= PROBLÈMES À RÉSOUDRE =
a. Changez « précepteur » en « maître » dans le passage de l'extrait sur Voltaire commençant à « Après la mort » et finissant à « gardé le souvenir. », puis donnez ce passage modifié.
b. Mettez en liste numérotée les lignes du listing, en commençant par celle qui contient « Task: Toggle the 2D map view button » et en finissant à la dernière ligne du listing, ces deux lignes comprises. Sautez les lignes vides et laissez les images de côté.

= EXTRAIT DU TEXTE =
=======
Après la mort de Fénelon, Louis XIV brûla lui-même tous les manuscrits que le duc de Bourgogne avait conservés de son précepteur…[44] ». Il est vrai que, dans le chapitre sixième du même ouvrage, Voltaire observe : « [le duc de Beauvilliers] était gouverneur du duc de Bourgogne, et pensait en tout comme le précepteur de ce prince, ce célèbre archevêque de Cambrai si connu par ses maximes humaines de gouvernement et par la préférence qu’il donnait aux intérêts des peuples sur la grandeur des rois ». Ce jugement de Voltaire sur la portée de Télémaque révèle plus de sympathie pour son auteur[45] que la plaisante boutade sur « Monsieur du Télémaque… » dont la postérité a gardé le souvenir.
Voltaire observe que « la Compagnie ayant souffert des banqueroutes » est actuellement « tellement perdue de crédit [dans les pays exotiques] que qui que ce soit ne lui veut rien avancer : ce qui concerte avec l’intérêt qu’ont les Hollandais, les Anglais et les autres nations d’Europe de perdre la nôtre de réputation »[46].
Dans la foulée, Voltaire dénonce la mansuétude des juges à l’égard des banqueroutiers, cette indulgence qui entraîne la perte de confiance dans le nom de Français et donc, à plus ou moins longue échéance, la ruine du commerce français[47].
=======
= DONNÉES FOURNIES =
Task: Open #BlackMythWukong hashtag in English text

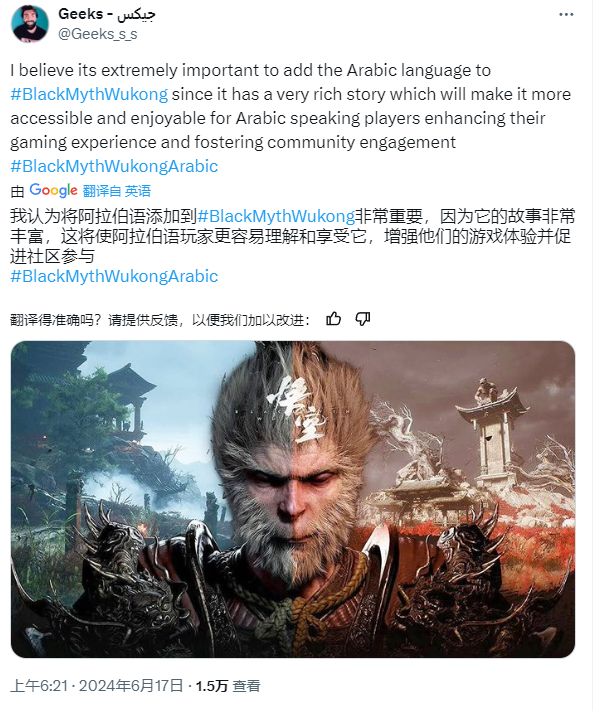Action: click(89, 94)
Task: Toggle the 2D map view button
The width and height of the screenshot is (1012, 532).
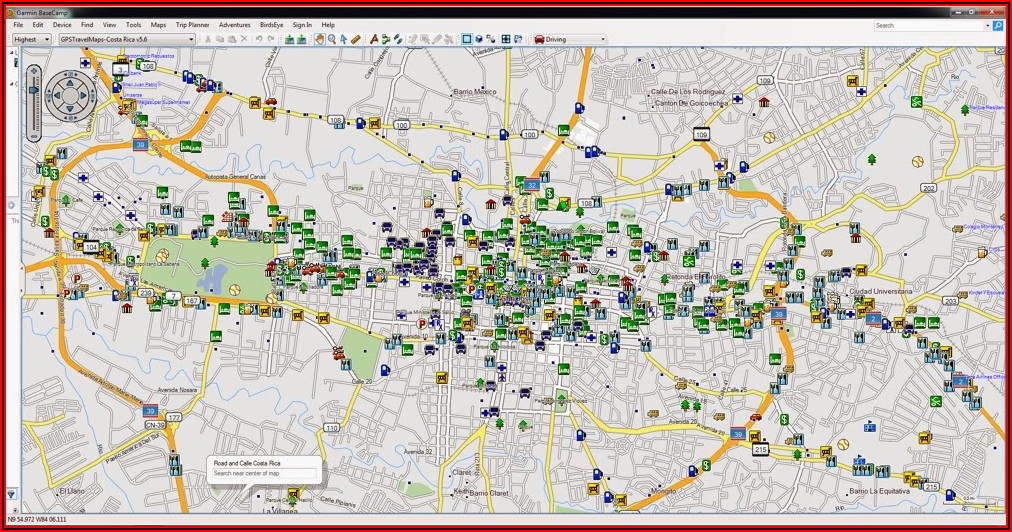Action: (x=466, y=39)
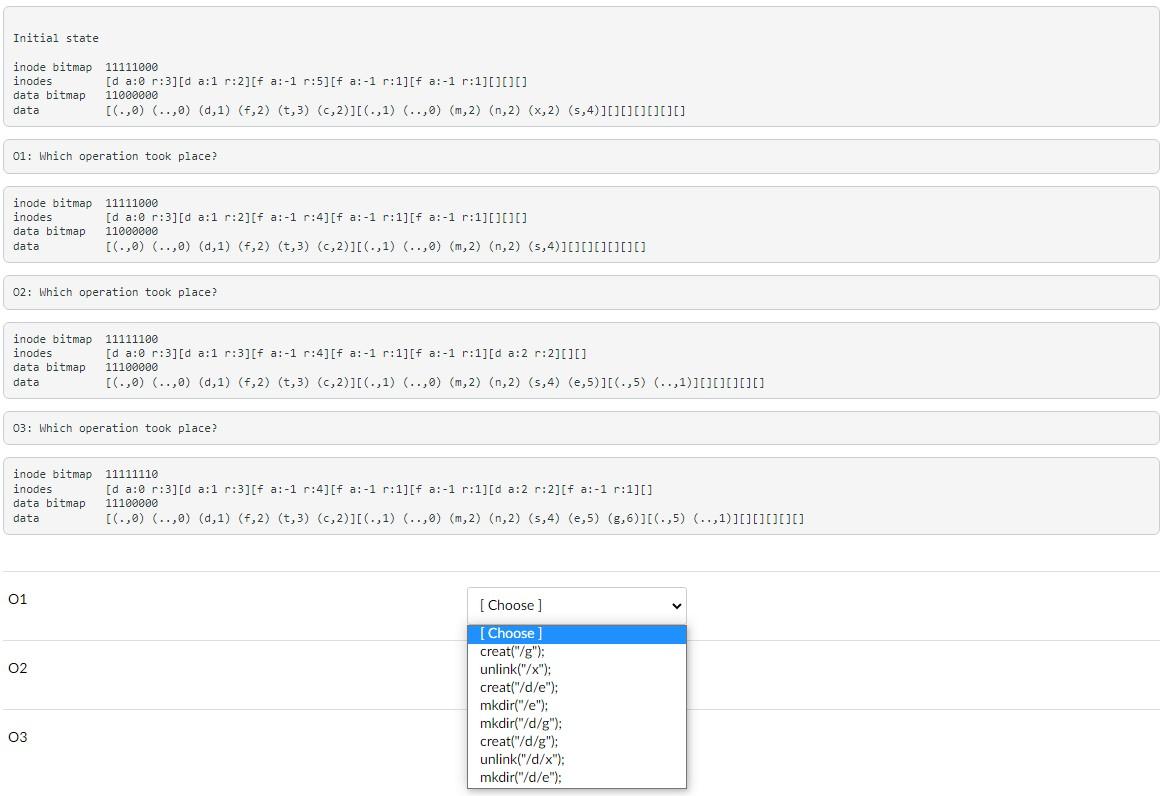Collapse the open answer selector
Image resolution: width=1163 pixels, height=796 pixels.
tap(577, 605)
=======
= SOLUTIONS PAR TÂCHE =
a.
Après la mort de Fénelon, Louis XIV brûla lui-même tous les manuscrits que le duc de Bourgogne avait conservés de son maître…[44] ». Il est vrai que, dans le chapitre sixième du même ouvrage, Voltaire observe : « [le duc de Beauvilliers] était gouverneur du duc de Bourgogne, et pensait en tout comme le maître de ce prince, ce célèbre archevêque de Cambrai si connu par ses maximes humaines de gouvernement et par la préférence qu’il donnait aux intérêts des peuples sur la grandeur des rois ». Ce jugement de Voltaire sur la portée de Télémaque révèle plus de sympathie pour son auteur[45] que la plaisante boutade sur « Monsieur du Télémaque… » dont la postérité a gardé le souvenir.

b.
1. Task: Toggle the 2D map view button
2. The width and height of the screenshot is (1012, 532).
3. Action: (x=466, y=39)
4. Collapse the open answer selector
5. Image resolution: width=1163 pixels, height=796 pixels.
6. tap(577, 605)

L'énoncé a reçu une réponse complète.